The problem, they said, was already dire when the task force was formed in 2025. That year, while crime overall was down, when you separated domestic violence cases from other violent crimes, the picture changed dramatically. In 2025, domestic-related murders increased 27% and fatal shootings increased 56%, even as overall homicides and fatal shootings declined citywide.
When Miller and Tabares spearheaded the joint task force, which officially kicked off on Dec. 1, 2025, we applauded.
Something had to be done. But what?
To fix a problem, you must first understand it. That's what the task force set out to do, and their findings, released in an official report Thursday, put meat on the bones of this pernicious problem.
Take Brown.
Her story started in the basement of the Markham Courthouse, where she filled out a 30-page document in a crowded hallway to initiate proceedings against a partner she told us was violent.
Since then, she said, she's had six different judges, which means she's had to retell her story repeatedly and judges have seemingly not had the full background on her case.
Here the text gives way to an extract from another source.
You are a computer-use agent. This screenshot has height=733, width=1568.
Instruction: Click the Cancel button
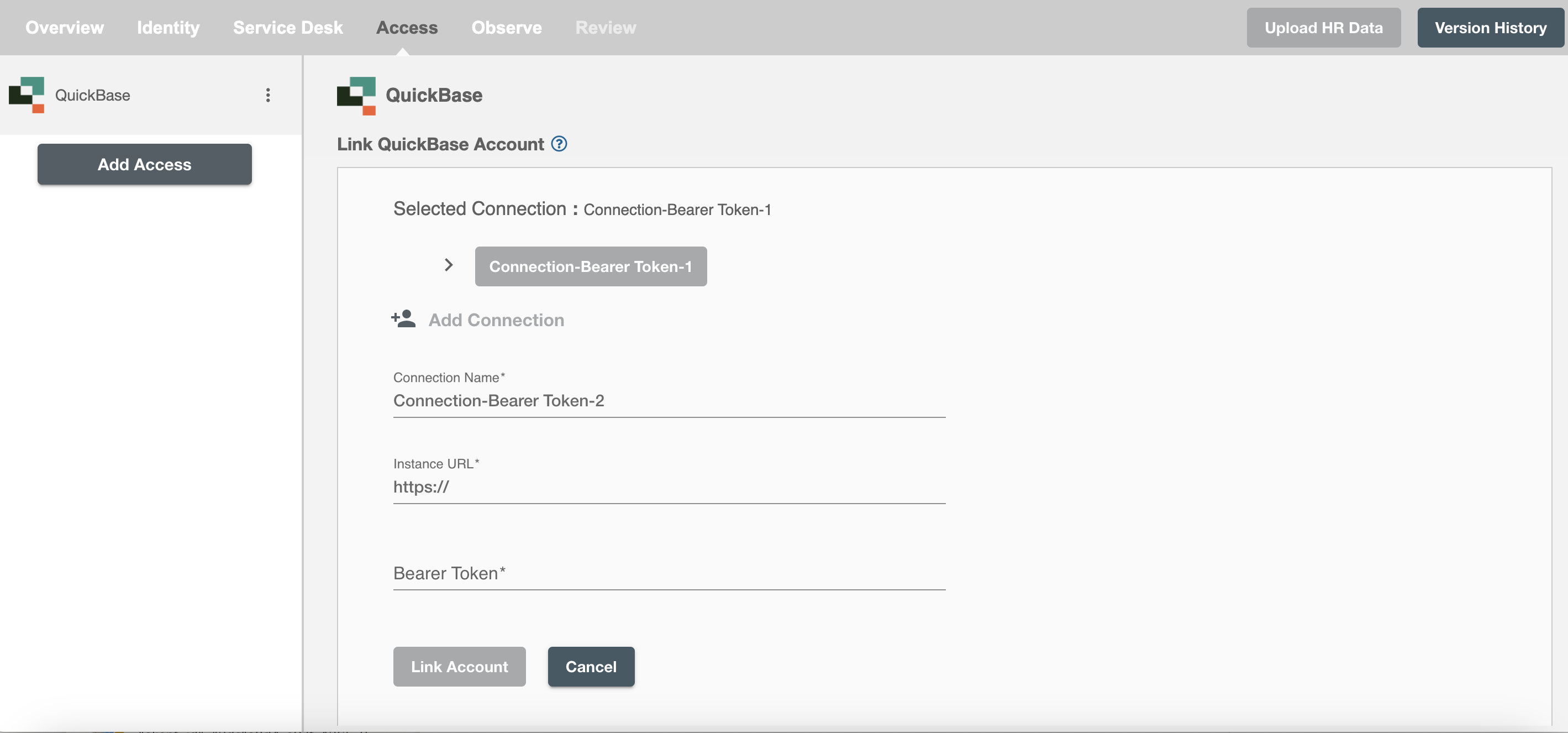point(591,666)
She said she lost access to lawyers because of the steep fees and began representing herself. She has no child support.
"At that point, I felt like I can't leave it up to this system to protect my child," she said. "This has revictimized me."
The term "vicious cycle" doesn't do this justice. As Tabares put it, this system as it exists today is a "maze" that challenges and intimidates victims.
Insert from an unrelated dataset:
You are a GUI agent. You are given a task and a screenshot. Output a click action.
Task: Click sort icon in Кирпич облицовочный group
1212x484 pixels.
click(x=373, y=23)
Brown’s story is heartbreaking. The report suggests Brown's experience is not an isolated failure, but the predictable result of a system in which no one agency is responsible for ensuring victims make it safely from beginning to end.
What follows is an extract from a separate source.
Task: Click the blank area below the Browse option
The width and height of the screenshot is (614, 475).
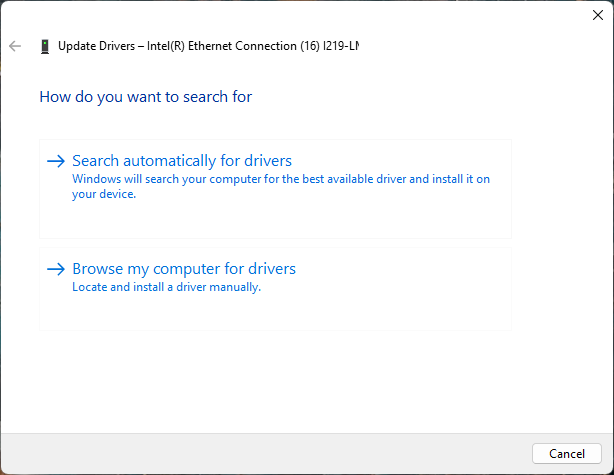Action: [300, 380]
The task force struggled to answer basic questions: How many orders of protection are served? How long do cases take? Where do victims fall through the cracks? The task force often found the data unavailable or difficult to obtain.
If elected leaders can’t obtain simple numbers about this system, imagine how difficult it is to ask someone to trust it when they’re in crisis.
As Tabares put it, this is about "government fixing government."
The report didn’t point the finger at one broken office or one incompetent agency. It found something more troubling: No one appears to own the system. A victim may pass through civil court, criminal court and domestic relations court. A single order of protection can require action by the court, the clerk, the sheriff and the Illinois State Police, with information entered into three separate databases before police can fully enforce it. Every handoff creates another opportunity for delay or failure.
Responsibility is fragmented, and when something goes wrong, accountability is lacking because no single agency can say, “That’s ours.”
That fragmentation has real-world consequences. For survivors, the danger doesn’t necessarily end when police arrive or charges are filed. As the report notes, most defendants in domestic violence cases are released pending trial, making it all the more important that orders of protection are served promptly and enforced consistently.
Now that the task force has given us a look under the hood, we can't look away.
The task force didn’t simply diagnose the illness. Its report lays out dozens of recommendations aimed at improving coordination, speeding service of protection orders, strengthening communication among agencies and making the system more accountable.
Among the report’s strongest recommendations are creating a centralized operations center so agencies can coordinate high-priority cases in real time and establishing permanent oversight so someone is accountable for how the entire system functions, not merely one office within it.
Some of these ideas require legislation, but others could begin tomorrow.
After listening to survivors like Brown, dismissing the report or allowing it to gather dust can’t be an option. A civilized society does not merely pass laws against domestic violence, it builds institutions capable of protecting the people those laws were written to serve.
Brown, meanwhile, has refused to wait. She is helping lead the newly formed All In Alliance to improve services for survivors in the community.
A system that consistently fails its most vulnerable users undermines confidence in government itself. It must be set right, and city, county and state leaders should begin implementing the task force’s recommendations without delay.